Source extract:
3111 Alger St., Jonquière, Québec, Canada, G7S 2M9
University of Greenwich, School of Computing and Mathematics
30 Park Row, London, SE10 9LS, UK

Keywords: Thermo-electric models, MHD models, Aluminum electrolysis cell
The main goal of a cell stability MHD model like MHD-Valdis is
to help locate the busbars around the cell in a way that leads to the
generation of a magnetic field inside the cell that itself leads to a
stable cell operation.
Yet, as far as the cell stability is concerned, the uniformity of the
current density in the metal pad is also extremely important and can
only be achieved with a correct busbar network sizing.
This work compares the usage of a detailed ANSYS® based 3D
thermo-electric model with the one of the versatile 1D model part
of MHD-Valdis to help design a well balanced busbar network.

Rows:
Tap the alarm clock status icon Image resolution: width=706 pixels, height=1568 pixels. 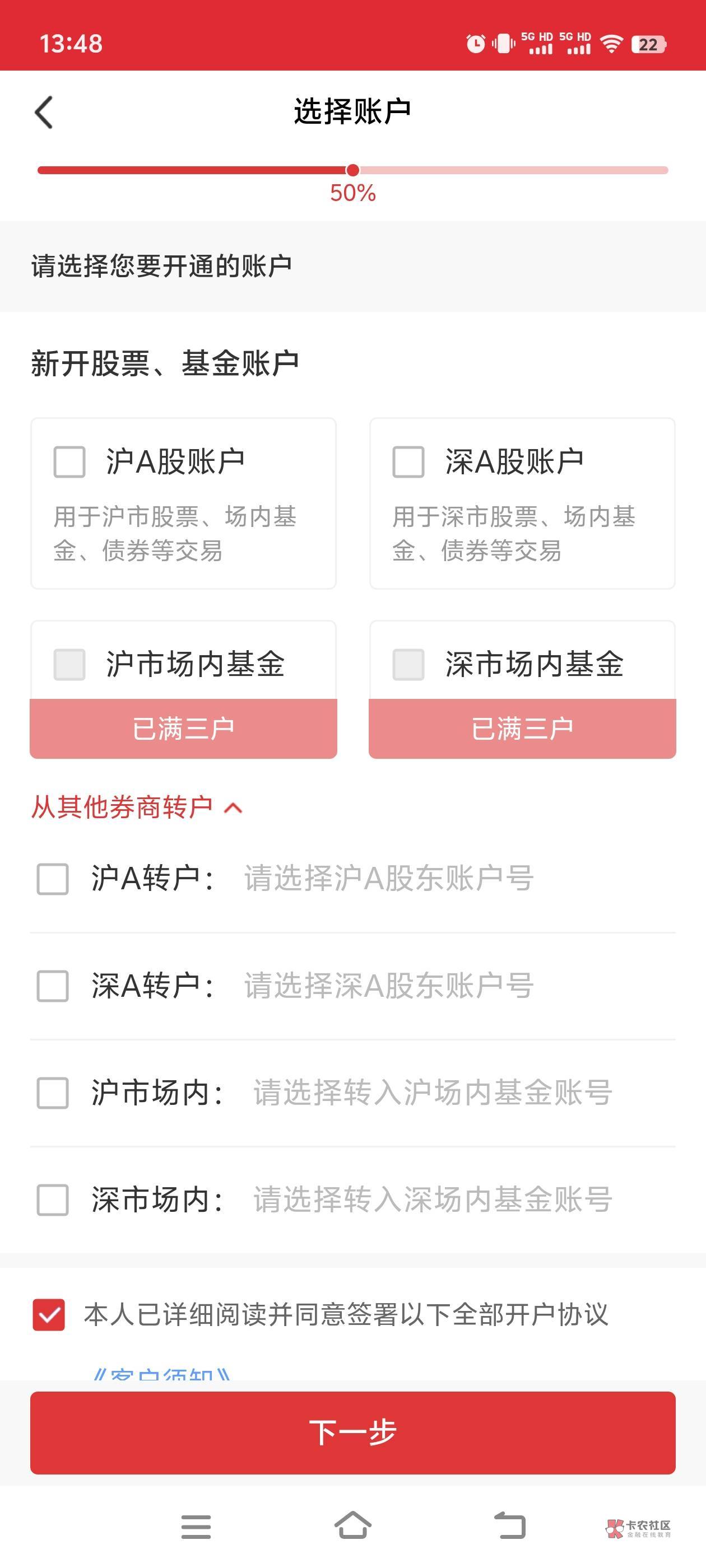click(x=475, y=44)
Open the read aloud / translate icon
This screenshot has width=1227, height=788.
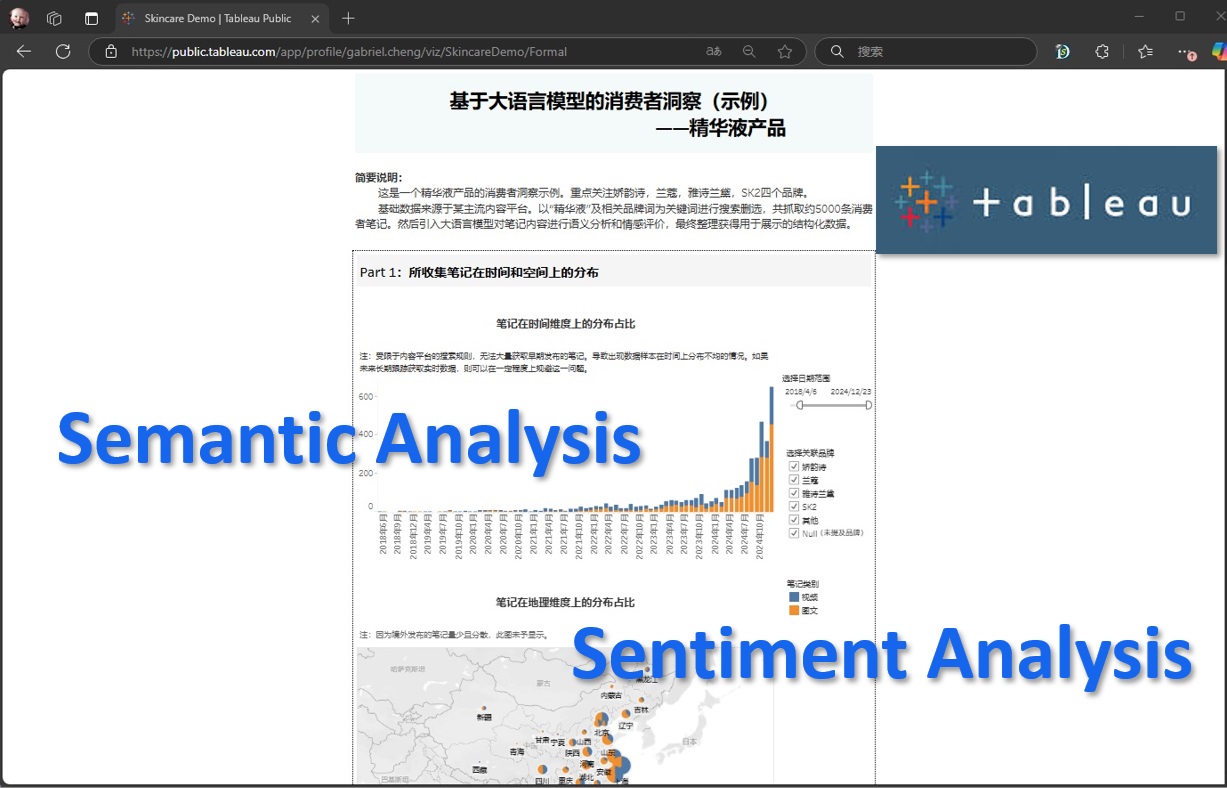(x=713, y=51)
---
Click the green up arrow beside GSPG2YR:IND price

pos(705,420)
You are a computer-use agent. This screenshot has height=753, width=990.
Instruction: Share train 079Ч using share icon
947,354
--
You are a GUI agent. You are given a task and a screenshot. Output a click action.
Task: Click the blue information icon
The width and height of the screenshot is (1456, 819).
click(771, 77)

Request A: In the aluminum electrolysis abstract, what is the main goal of a cell stability MHD model like MHD-Valdis?
Request B: What keywords does the aluminum electrolysis abstract list? Give all of them.
Request C: Continue the aluminum electrolysis abstract from its last sentence.
The items were taken from a different source than the abstract.

Output A: Its main goal is to help place the busbars around the cell so they generate a magnetic field inside the cell that leads to stable cell operation.

Output B: Thermo-electric models, MHD models, Aluminum electrolysis cell

Output C:
The problem of choosing the busbar sizing in order to obtain a
uniform current pick up in all the collector bars of a modern side by
side high amperage aluminum electrolysis cell, while known to be
critical to the cell MHD stability, is not often discussed in the
References [1 and 2] are two exceptions, each presents an in-house
computer code called respectively NEWBUS and BUSCAL
designed specifically to do such a task. Both use a simple 1D line
busbar network representation, a temperature dependent electrical
resistivity and solve for the resulting non-linear problem by
computing the voltage and temperature equations iteratively and
alternately until convergence is reached. These days, such an in-
house solver can be setup fairly rapidly in an Excel spreadsheet
(see figure 1).
Typically, the calculated collector bars current pick up distribution
and the different currents in the busbar network are then transferred
to the metal pad current density solver and the metal pad magnetic
field solver in preparation to run the MHD wave stability solver.
Much more recently, [3, 4, 5 and 6] ANSYS® based 3D full cell
and external busbar thermo-electric models have been developed in
order to very accurately compute the metal pad current density field
considering both the converged steady-state ledge profile and the
busbar design. Of course, once developed, the 3D busbar model
can also be solved stand-alone.
Figure 1. Simple 1D line network model of an anode studs, yoke
and rod implemented in an Excel spreadsheet.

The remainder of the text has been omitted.